:: Work to complete ::
An exact transcription of the data below is needed.

:: Data excerpts ::
________

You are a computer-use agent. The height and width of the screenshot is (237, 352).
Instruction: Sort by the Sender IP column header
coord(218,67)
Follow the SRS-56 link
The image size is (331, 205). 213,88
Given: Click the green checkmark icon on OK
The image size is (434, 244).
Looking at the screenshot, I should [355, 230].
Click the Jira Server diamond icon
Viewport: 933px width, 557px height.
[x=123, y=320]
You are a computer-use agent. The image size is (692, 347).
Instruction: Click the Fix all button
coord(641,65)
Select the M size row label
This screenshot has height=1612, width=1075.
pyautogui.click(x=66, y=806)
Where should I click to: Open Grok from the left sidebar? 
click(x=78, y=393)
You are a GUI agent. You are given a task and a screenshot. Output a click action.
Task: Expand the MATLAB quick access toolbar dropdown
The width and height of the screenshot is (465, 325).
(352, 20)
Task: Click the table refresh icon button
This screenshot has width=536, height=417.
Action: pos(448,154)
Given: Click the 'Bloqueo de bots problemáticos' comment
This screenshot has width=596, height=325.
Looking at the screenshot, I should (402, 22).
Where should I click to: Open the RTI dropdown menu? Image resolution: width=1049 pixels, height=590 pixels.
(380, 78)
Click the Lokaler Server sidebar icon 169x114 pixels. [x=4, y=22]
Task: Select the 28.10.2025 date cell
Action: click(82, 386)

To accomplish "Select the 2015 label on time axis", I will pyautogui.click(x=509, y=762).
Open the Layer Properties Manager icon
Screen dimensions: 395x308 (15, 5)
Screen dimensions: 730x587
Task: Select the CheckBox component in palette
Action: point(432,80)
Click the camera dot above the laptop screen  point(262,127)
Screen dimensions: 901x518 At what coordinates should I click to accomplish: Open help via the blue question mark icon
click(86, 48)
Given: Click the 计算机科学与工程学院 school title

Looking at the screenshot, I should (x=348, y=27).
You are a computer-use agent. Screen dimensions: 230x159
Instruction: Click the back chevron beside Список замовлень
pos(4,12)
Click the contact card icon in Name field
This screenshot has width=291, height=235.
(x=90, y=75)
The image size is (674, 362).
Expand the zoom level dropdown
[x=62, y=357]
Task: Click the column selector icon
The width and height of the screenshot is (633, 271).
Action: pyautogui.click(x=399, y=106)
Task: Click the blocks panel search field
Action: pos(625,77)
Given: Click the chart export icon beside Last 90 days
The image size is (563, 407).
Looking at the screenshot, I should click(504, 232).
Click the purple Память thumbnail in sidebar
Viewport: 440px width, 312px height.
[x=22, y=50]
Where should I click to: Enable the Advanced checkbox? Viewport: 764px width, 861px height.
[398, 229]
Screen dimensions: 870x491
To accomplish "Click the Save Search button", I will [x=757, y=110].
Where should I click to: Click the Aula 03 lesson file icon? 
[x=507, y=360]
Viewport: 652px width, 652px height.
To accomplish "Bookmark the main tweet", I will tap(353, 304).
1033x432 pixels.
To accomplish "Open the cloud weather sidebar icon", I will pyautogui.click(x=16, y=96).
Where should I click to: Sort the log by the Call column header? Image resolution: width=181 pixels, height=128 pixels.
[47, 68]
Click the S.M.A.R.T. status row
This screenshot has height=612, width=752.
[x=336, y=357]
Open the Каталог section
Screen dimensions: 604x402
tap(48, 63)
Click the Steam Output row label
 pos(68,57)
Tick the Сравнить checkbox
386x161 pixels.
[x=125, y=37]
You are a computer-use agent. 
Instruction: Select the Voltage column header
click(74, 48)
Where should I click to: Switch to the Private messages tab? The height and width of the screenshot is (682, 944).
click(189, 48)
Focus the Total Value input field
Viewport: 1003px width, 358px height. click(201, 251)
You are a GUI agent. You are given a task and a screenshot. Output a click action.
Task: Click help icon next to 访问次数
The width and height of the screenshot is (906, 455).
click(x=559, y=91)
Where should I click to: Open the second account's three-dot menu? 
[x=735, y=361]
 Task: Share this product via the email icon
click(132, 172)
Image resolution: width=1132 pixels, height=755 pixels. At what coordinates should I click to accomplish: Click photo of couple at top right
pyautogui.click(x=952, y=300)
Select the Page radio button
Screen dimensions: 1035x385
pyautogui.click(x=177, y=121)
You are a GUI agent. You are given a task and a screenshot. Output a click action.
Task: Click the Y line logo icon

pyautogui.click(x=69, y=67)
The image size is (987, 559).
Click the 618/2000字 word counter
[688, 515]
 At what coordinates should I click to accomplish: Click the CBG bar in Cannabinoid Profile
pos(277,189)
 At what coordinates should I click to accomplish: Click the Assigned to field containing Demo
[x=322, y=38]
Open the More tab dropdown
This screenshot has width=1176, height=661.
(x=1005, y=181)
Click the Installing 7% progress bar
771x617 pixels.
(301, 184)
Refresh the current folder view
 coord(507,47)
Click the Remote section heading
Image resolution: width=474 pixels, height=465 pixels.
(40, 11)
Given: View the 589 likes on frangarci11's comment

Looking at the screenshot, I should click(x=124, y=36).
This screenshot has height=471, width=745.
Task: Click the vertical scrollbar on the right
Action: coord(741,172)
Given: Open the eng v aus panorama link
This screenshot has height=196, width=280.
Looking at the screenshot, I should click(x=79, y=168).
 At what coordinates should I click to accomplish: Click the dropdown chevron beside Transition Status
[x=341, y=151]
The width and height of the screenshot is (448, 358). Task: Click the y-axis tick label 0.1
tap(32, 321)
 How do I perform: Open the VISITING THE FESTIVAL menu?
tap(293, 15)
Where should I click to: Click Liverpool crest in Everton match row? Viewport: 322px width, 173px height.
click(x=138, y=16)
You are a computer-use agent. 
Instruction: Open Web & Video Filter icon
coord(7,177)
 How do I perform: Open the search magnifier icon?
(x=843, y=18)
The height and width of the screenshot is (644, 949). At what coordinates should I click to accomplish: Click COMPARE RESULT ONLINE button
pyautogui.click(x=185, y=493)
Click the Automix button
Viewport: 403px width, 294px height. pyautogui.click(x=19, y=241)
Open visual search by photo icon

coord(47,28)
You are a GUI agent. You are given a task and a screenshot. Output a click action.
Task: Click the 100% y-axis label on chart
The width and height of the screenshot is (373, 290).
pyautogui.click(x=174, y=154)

________

:: Response ::
You are a computer-use agent. The height and width of the screenshot is (237, 352).
Instruction: Sort by the Sender IP column header
coord(218,67)
Follow the SRS-56 link
The image size is (331, 205). 213,88
Given: Click the green checkmark icon on OK
The image size is (434, 244).
Looking at the screenshot, I should [355, 230].
Click the Jira Server diamond icon
Viewport: 933px width, 557px height.
[x=123, y=320]
You are a computer-use agent. The image size is (692, 347).
Instruction: Click the Fix all button
coord(641,65)
Select the M size row label
This screenshot has height=1612, width=1075.
pyautogui.click(x=66, y=806)
Where should I click to: Open Grok from the left sidebar? 
click(x=78, y=393)
You are a GUI agent. You are given a task and a screenshot. Output a click action.
Task: Expand the MATLAB quick access toolbar dropdown
The width and height of the screenshot is (465, 325).
(352, 20)
Task: Click the table refresh icon button
This screenshot has width=536, height=417.
Action: pos(448,154)
Given: Click the 'Bloqueo de bots problemáticos' comment
This screenshot has width=596, height=325.
Looking at the screenshot, I should (402, 22).
Where should I click to: Open the RTI dropdown menu? Image resolution: width=1049 pixels, height=590 pixels.
(380, 78)
Click the Lokaler Server sidebar icon 169x114 pixels. [x=4, y=22]
Task: Select the 28.10.2025 date cell
Action: click(82, 386)

To accomplish "Select the 2015 label on time axis", I will pyautogui.click(x=509, y=762).
Open the Layer Properties Manager icon
Screen dimensions: 395x308 (15, 5)
Screen dimensions: 730x587
Task: Select the CheckBox component in palette
Action: point(432,80)
Click the camera dot above the laptop screen  point(262,127)
Screen dimensions: 901x518 At what coordinates should I click to accomplish: Open help via the blue question mark icon
click(86, 48)
Given: Click the 计算机科学与工程学院 school title

Looking at the screenshot, I should (x=348, y=27).
You are a computer-use agent. Screen dimensions: 230x159
Instruction: Click the back chevron beside Список замовлень
pos(4,12)
Click the contact card icon in Name field
This screenshot has width=291, height=235.
(x=90, y=75)
The image size is (674, 362).
Expand the zoom level dropdown
[x=62, y=357]
Task: Click the column selector icon
The width and height of the screenshot is (633, 271).
Action: pyautogui.click(x=399, y=106)
Task: Click the blocks panel search field
Action: pos(625,77)
Given: Click the chart export icon beside Last 90 days
The image size is (563, 407).
Looking at the screenshot, I should click(504, 232).
Click the purple Память thumbnail in sidebar
Viewport: 440px width, 312px height.
[x=22, y=50]
Where should I click to: Enable the Advanced checkbox? Viewport: 764px width, 861px height.
[398, 229]
Screen dimensions: 870x491
To accomplish "Click the Save Search button", I will [x=757, y=110].
Where should I click to: Click the Aula 03 lesson file icon? 
[x=507, y=360]
Viewport: 652px width, 652px height.
To accomplish "Bookmark the main tweet", I will tap(353, 304).
1033x432 pixels.
To accomplish "Open the cloud weather sidebar icon", I will pyautogui.click(x=16, y=96).
Where should I click to: Sort the log by the Call column header? Image resolution: width=181 pixels, height=128 pixels.
[47, 68]
Click the S.M.A.R.T. status row
This screenshot has height=612, width=752.
[x=336, y=357]
Open the Каталог section
Screen dimensions: 604x402
tap(48, 63)
Click the Steam Output row label
 pos(68,57)
Tick the Сравнить checkbox
386x161 pixels.
[x=125, y=37]
You are a computer-use agent. 
Instruction: Select the Voltage column header
click(74, 48)
Where should I click to: Switch to the Private messages tab? The height and width of the screenshot is (682, 944).
click(189, 48)
Focus the Total Value input field
Viewport: 1003px width, 358px height. click(201, 251)
You are a GUI agent. You are given a task and a screenshot. Output a click action.
Task: Click help icon next to 访问次数
The width and height of the screenshot is (906, 455).
click(x=559, y=91)
Where should I click to: Open the second account's three-dot menu? 
[x=735, y=361]
 Task: Share this product via the email icon
click(132, 172)
Image resolution: width=1132 pixels, height=755 pixels. At what coordinates should I click to accomplish: Click photo of couple at top right
pyautogui.click(x=952, y=300)
Select the Page radio button
Screen dimensions: 1035x385
pyautogui.click(x=177, y=121)
You are a GUI agent. You are given a task and a screenshot. Output a click action.
Task: Click the Y line logo icon

pyautogui.click(x=69, y=67)
The image size is (987, 559).
Click the 618/2000字 word counter
[688, 515]
 At what coordinates should I click to accomplish: Click the CBG bar in Cannabinoid Profile
pos(277,189)
 At what coordinates should I click to accomplish: Click the Assigned to field containing Demo
[x=322, y=38]
Open the More tab dropdown
This screenshot has width=1176, height=661.
(x=1005, y=181)
Click the Installing 7% progress bar
771x617 pixels.
(301, 184)
Refresh the current folder view
 coord(507,47)
Click the Remote section heading
Image resolution: width=474 pixels, height=465 pixels.
(40, 11)
Given: View the 589 likes on frangarci11's comment

Looking at the screenshot, I should click(x=124, y=36).
This screenshot has height=471, width=745.
Task: Click the vertical scrollbar on the right
Action: coord(741,172)
Given: Open the eng v aus panorama link
This screenshot has height=196, width=280.
Looking at the screenshot, I should click(x=79, y=168).
 At what coordinates should I click to accomplish: Click the dropdown chevron beside Transition Status
[x=341, y=151]
The width and height of the screenshot is (448, 358). Task: Click the y-axis tick label 0.1
tap(32, 321)
 How do I perform: Open the VISITING THE FESTIVAL menu?
tap(293, 15)
Where should I click to: Click Liverpool crest in Everton match row? Viewport: 322px width, 173px height.
click(x=138, y=16)
You are a computer-use agent. 
Instruction: Open Web & Video Filter icon
coord(7,177)
 How do I perform: Open the search magnifier icon?
(x=843, y=18)
The height and width of the screenshot is (644, 949). At what coordinates should I click to accomplish: Click COMPARE RESULT ONLINE button
pyautogui.click(x=185, y=493)
Click the Automix button
Viewport: 403px width, 294px height. pyautogui.click(x=19, y=241)
Open visual search by photo icon

coord(47,28)
You are a GUI agent. You are given a task and a screenshot. Output a click action.
Task: Click the 100% y-axis label on chart
The width and height of the screenshot is (373, 290).
pyautogui.click(x=174, y=154)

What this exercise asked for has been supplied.